As this is a review manuscript where data were retrieved from open sources, the study was waived for applying for approval by the ethics committee of the Institute of the Development of Human Research Protections, Thailand.

Results

An overview of the study-selection process is illustrated in Figure 1. A total of 897 articles were retrieved for initial screening: 716 articles from the systematic search (317 from Medline, 74 from Embase, and 325 from Scopus) and 181 articles through the purposive search. After the dropping of 202 duplicated articles and eight articles where the authors’ details were not available, 687 articles were left for initial abstract screening. Of the 687 articles, eleven met the inclusion criteria and were then read in full to assess their relevance to the review’s objective. The κ-coefficient for between-rater agreement came out at 0.4, indicating a fair level of agreement between the two reviewers (P<0.001).26 The eleven articles were read in full, and of these, seven were identified that had sufficient information to be included in the meta-analysis. An example of the excluded articles was the study by Rohra et al, which investigated the association between community-based dental education and dentists’ attitude toward treating patients from underserved populations.27 Although the article’s abstract appeared to meet the review’s inclusion criteria, its full text showed that the study participants were assessed for their attitudes by Likert-scale questionnaires: this made it difficult to distinguish the “event” participants from the “nonevent” participants.27

Figure 1 Overview of the article-selection process.

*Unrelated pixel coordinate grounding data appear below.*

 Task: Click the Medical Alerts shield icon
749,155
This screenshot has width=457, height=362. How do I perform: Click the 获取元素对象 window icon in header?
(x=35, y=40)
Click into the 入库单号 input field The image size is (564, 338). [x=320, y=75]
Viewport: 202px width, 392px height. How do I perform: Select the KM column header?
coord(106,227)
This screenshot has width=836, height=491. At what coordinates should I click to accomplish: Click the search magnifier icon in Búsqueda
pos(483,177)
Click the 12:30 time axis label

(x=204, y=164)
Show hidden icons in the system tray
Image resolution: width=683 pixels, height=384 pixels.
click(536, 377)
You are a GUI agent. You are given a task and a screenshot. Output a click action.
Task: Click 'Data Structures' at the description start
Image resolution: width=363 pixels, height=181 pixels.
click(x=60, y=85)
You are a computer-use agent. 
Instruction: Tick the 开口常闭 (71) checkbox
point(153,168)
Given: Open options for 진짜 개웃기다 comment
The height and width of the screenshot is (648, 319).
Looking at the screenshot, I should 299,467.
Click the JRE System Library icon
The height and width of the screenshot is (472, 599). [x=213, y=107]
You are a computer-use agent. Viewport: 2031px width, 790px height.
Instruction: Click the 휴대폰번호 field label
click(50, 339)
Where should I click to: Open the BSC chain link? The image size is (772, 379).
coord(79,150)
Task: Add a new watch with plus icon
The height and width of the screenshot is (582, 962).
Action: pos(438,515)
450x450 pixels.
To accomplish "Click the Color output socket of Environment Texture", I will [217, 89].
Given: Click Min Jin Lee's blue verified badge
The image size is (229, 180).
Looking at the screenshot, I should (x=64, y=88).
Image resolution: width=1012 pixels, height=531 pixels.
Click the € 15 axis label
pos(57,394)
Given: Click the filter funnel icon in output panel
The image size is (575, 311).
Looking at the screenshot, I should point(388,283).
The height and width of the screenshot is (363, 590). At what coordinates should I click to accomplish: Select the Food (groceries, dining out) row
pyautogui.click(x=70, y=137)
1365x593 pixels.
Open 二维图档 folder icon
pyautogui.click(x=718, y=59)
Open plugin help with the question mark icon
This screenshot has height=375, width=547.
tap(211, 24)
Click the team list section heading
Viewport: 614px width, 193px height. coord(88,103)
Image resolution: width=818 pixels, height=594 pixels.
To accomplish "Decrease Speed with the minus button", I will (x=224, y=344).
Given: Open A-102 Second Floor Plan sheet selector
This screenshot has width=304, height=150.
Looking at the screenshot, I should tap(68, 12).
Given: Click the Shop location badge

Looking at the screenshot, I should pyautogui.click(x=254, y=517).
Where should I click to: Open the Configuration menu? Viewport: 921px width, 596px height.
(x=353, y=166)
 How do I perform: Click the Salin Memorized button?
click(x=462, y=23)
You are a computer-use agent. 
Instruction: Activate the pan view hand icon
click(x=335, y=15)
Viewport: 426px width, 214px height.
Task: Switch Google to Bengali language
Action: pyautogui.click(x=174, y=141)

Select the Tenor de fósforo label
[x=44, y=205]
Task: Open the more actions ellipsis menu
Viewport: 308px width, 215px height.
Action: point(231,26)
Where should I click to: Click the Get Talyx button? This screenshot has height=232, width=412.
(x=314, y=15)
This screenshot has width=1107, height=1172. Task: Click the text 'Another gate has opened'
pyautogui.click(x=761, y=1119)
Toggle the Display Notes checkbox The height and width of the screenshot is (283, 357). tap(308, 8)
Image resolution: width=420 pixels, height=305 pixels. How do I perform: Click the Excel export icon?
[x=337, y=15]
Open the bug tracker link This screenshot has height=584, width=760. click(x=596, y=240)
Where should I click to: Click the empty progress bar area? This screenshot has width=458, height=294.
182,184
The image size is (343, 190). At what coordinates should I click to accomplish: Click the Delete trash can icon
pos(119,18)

Of the seven articles included for the final review, five were from high-income countries (three from the US and two from Australia).2832 Only two studies were conducted in middle-income countries: South Africa and Thailand.33,34 Three articles explored the influence of rural origins of dental students/graduates,3234 while the other four articles investigated the impact of special didactic programs or rural placements after graduation.2831 It should be noted that the definition of “rural” varied across studies. For instance, McMillan and Barrie defined “rural” in South Africa as any administrative area that was smaller than a town or city,33 whereas Thammatacharee et al considered the term “rural” to refer to all districts, other than provincial capitals, in all Thai provinces outside Greater Bangkok.34 All the selected articles demonstrated some degree of bias, as they were conducted in uncontrolled settings where randomization was not feasible. A cross-sectional design was the most commonly used approach. Detailed characteristics and potential biases of each study are displayed in data-extraction tables (Tables 2 and 3). The number of participants varied considerably between studies. The lowest number of participants was found in Johnson and Blinkhorn (n=62).29 McFarland et al enrolled the largest number of participants (n=1,361).32

Table 2 Data-extraction table presenting key characteristics of each study


Notes: aQuestionnaire did not directly ask respondents about their intention to serve rural areas. The respondents were asked to report whether they agreed that “interest to serve the communities” was an important factor in selecting a workplace after graduation. b2008 data not included, since in 2008 the clinical rotation program had not been fully implemented.

Table 3 Potential biases and methodological limitations in each study

Overall, experience of living or working in rural areas appeared to have a positive impact on intention to practice in rural areas. The ORs in most studies varied from 2.2 to 6.9. The only exceptions were found in Johnson and Blinkhorn, where there was only one person from the “exposure” group that experienced the “event”, and this situation led to a huge OR of 56.4. Note that the ORs presented here might be slightly different from those presented in the original studies, since they were recalculated by the authors after excluding missing data and regrouping each study’s participants according to the review objective. The RE model meta-analysis revealed that the pooled estimate of the ORs of all seven studies was approximately 4.1, with statistical significance (as evidenced by the 95% CI of 2.6–6.5). The I2 statistic was as large as 66%, which reflected a substantial degree of heterogeneity (P=0.007). Therefore, because of this considerable degree of heterogeneity, the application of the RE model is considered a valid approach (Table 4; Figure 2).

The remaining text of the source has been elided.